Exercise: For the data below, report only the number of lines containing the string "heading".

Records drawn from a dataset
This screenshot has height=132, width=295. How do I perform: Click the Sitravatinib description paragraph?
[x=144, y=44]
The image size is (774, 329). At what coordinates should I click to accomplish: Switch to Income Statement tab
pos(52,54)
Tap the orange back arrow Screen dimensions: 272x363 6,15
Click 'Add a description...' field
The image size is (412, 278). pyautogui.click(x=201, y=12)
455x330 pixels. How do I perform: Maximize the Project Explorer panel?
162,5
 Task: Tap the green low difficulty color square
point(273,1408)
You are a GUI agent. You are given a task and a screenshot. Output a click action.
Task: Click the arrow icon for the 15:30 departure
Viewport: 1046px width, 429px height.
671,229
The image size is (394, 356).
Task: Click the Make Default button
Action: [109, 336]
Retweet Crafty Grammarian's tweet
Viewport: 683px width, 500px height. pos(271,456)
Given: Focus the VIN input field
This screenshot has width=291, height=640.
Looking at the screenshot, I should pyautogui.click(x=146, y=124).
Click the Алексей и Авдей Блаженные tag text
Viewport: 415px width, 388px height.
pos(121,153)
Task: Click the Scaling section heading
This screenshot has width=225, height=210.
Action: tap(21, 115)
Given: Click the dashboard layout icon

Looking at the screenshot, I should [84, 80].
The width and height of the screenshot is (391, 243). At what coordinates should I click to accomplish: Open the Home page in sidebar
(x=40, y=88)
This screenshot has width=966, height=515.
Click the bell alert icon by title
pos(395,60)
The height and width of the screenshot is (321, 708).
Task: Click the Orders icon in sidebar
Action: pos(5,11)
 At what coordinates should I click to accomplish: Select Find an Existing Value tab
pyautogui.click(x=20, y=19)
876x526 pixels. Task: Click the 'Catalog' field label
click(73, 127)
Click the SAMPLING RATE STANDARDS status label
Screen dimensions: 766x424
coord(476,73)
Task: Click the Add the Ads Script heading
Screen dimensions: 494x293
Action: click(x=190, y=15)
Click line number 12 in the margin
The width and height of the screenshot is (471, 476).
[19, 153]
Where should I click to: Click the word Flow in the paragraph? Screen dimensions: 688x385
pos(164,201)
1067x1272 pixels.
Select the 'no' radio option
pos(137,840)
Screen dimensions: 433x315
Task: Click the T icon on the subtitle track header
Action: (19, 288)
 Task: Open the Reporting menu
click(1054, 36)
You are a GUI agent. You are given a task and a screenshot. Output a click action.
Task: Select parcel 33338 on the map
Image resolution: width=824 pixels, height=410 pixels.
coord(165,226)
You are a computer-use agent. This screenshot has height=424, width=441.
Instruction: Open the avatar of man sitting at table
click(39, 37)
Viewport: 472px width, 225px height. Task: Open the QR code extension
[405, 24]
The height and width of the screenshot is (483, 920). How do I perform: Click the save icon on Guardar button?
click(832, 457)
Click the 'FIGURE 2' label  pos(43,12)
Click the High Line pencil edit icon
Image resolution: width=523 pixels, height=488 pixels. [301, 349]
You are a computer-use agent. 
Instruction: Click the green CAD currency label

Problem solution: 2